Required work: Your answer should be a single number: the count of lines in the records below containing the word "computer".

=== Dataset extract ===

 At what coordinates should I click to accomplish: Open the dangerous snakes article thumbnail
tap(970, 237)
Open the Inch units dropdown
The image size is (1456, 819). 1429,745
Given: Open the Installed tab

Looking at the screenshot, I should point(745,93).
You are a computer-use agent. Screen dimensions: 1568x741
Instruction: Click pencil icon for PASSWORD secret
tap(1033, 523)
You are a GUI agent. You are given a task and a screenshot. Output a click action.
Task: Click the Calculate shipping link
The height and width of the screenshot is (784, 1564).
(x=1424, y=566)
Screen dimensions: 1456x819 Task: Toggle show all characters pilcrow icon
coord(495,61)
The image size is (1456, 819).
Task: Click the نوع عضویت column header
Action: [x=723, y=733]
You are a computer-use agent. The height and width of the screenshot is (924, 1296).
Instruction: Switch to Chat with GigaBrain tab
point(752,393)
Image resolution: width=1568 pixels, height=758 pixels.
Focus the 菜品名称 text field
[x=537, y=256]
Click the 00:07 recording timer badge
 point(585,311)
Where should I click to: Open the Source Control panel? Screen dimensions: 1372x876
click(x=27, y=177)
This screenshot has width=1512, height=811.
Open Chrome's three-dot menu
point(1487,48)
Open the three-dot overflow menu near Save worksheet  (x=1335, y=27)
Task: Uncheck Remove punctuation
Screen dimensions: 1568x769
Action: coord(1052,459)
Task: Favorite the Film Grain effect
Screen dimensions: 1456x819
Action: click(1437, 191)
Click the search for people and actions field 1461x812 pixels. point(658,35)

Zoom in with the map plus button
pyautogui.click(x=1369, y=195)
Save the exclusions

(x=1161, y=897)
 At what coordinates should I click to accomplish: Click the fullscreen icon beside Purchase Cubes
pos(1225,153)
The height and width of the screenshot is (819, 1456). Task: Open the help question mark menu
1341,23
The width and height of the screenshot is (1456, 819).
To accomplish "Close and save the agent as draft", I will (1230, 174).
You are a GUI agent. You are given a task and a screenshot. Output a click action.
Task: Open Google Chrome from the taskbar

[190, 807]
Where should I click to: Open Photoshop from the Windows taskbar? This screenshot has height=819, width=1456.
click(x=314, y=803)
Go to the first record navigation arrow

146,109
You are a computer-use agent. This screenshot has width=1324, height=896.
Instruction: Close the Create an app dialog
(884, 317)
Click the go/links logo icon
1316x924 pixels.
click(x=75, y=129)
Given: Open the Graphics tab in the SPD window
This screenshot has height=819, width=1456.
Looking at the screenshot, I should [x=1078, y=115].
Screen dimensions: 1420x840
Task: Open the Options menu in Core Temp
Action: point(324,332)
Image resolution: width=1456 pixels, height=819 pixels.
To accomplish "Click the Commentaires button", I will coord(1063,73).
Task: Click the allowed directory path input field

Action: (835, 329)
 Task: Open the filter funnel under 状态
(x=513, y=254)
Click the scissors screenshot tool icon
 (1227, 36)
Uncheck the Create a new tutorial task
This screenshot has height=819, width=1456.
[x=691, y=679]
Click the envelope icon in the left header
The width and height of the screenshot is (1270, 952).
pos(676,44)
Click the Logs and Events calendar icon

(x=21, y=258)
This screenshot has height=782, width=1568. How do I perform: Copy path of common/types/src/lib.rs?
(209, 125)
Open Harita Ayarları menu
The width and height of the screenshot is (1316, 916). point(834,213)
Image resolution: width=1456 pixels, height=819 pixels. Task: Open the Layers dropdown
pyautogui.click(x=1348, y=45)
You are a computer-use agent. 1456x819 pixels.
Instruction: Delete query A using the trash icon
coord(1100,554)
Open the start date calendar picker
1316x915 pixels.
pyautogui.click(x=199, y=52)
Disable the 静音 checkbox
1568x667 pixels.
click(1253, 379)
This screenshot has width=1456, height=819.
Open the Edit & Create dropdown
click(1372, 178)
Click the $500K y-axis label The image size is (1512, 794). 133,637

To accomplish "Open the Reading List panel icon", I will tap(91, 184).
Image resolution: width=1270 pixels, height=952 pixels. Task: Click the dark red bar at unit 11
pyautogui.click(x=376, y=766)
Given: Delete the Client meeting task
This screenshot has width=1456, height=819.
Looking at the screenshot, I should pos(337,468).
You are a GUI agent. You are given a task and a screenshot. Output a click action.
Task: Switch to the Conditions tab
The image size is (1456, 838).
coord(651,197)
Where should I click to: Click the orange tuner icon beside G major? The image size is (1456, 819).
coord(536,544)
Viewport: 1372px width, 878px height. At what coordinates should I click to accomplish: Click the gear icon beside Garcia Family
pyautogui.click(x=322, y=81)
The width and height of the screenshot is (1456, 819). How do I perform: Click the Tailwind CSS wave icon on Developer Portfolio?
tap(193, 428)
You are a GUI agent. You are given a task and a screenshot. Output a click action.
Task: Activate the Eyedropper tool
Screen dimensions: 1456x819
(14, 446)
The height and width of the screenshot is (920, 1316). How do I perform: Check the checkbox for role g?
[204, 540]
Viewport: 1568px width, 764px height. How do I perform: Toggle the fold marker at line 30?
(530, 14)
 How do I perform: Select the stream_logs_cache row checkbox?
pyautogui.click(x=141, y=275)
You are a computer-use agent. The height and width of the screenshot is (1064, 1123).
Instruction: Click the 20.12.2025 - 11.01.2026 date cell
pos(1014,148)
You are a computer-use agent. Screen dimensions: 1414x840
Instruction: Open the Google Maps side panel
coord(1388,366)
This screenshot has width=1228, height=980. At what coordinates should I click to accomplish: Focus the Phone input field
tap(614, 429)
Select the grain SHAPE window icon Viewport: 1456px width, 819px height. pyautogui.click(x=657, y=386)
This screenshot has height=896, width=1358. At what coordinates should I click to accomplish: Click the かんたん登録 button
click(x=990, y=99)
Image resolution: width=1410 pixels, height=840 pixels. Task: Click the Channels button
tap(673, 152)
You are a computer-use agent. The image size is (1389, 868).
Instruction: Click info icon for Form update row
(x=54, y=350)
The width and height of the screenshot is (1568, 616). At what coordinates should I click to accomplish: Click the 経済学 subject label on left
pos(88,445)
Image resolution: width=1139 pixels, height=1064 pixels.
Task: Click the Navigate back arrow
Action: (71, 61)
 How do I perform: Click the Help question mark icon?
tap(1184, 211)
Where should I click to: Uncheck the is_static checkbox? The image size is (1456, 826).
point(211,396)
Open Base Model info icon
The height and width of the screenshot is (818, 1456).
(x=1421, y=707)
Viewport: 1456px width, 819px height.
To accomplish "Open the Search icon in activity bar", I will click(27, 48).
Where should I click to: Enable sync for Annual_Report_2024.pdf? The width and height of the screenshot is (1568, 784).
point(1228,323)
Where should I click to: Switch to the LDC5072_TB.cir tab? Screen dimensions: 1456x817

===

Output: 7